» EXERCISE INSTRUCTIONS
With the pictures set aside, reproduce each entry precisely as it reads.

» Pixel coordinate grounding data
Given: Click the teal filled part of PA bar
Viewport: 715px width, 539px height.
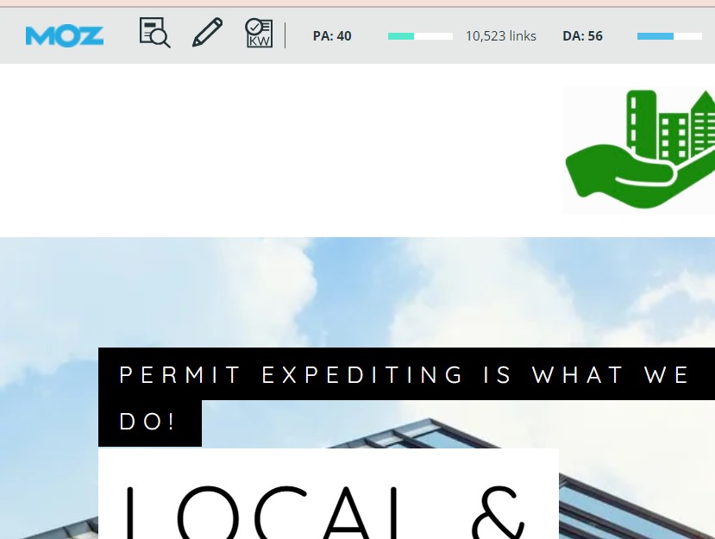Looking at the screenshot, I should [400, 36].
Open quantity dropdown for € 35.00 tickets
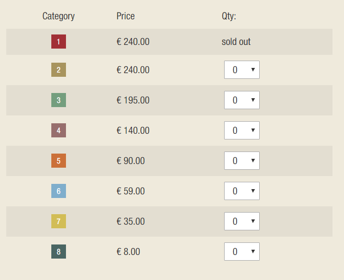 242,221
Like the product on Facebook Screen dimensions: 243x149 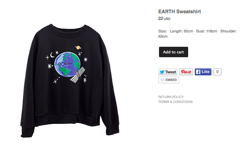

» TASK ANSWER
Given: Click the teal filled part of PA bar
Viewport: 715px width, 539px height.
Looking at the screenshot, I should [400, 36].
Open quantity dropdown for € 35.00 tickets
 242,221
Like the product on Facebook Screen dimensions: 243x149 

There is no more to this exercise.